# START OF DATASET ROWS

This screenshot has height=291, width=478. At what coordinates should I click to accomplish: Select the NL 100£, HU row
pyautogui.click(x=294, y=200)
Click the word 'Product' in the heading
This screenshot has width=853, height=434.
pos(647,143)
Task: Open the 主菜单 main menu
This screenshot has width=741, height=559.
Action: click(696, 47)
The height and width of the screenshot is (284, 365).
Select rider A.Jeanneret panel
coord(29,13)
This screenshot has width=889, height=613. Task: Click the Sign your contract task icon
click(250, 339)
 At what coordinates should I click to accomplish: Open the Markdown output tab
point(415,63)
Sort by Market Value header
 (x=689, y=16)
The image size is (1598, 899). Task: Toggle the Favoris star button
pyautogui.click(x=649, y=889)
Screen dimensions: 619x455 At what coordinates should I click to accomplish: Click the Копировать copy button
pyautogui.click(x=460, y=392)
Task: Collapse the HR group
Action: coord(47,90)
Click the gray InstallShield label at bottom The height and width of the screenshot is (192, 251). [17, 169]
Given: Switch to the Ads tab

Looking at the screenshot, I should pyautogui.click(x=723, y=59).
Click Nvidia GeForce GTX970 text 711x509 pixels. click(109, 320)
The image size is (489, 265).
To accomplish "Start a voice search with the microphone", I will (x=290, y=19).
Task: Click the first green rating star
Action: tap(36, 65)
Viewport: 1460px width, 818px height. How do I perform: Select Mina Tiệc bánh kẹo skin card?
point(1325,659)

# END OF DATASET ROWS

TASK DESCRIPTION:
Reproduce every line in the rows above verbatim.

TASK RESULT:
This screenshot has height=291, width=478. At what coordinates should I click to accomplish: Select the NL 100£, HU row
pyautogui.click(x=294, y=200)
Click the word 'Product' in the heading
This screenshot has width=853, height=434.
pos(647,143)
Task: Open the 主菜单 main menu
This screenshot has width=741, height=559.
Action: click(696, 47)
The height and width of the screenshot is (284, 365).
Select rider A.Jeanneret panel
coord(29,13)
This screenshot has width=889, height=613. Task: Click the Sign your contract task icon
click(250, 339)
 At what coordinates should I click to accomplish: Open the Markdown output tab
point(415,63)
Sort by Market Value header
 (x=689, y=16)
The image size is (1598, 899). Task: Toggle the Favoris star button
pyautogui.click(x=649, y=889)
Screen dimensions: 619x455 At what coordinates should I click to accomplish: Click the Копировать copy button
pyautogui.click(x=460, y=392)
Task: Collapse the HR group
Action: coord(47,90)
Click the gray InstallShield label at bottom The height and width of the screenshot is (192, 251). [17, 169]
Given: Switch to the Ads tab

Looking at the screenshot, I should pyautogui.click(x=723, y=59).
Click Nvidia GeForce GTX970 text 711x509 pixels. click(109, 320)
The image size is (489, 265).
To accomplish "Start a voice search with the microphone", I will (x=290, y=19).
Task: Click the first green rating star
Action: tap(36, 65)
Viewport: 1460px width, 818px height. How do I perform: Select Mina Tiệc bánh kẹo skin card?
point(1325,659)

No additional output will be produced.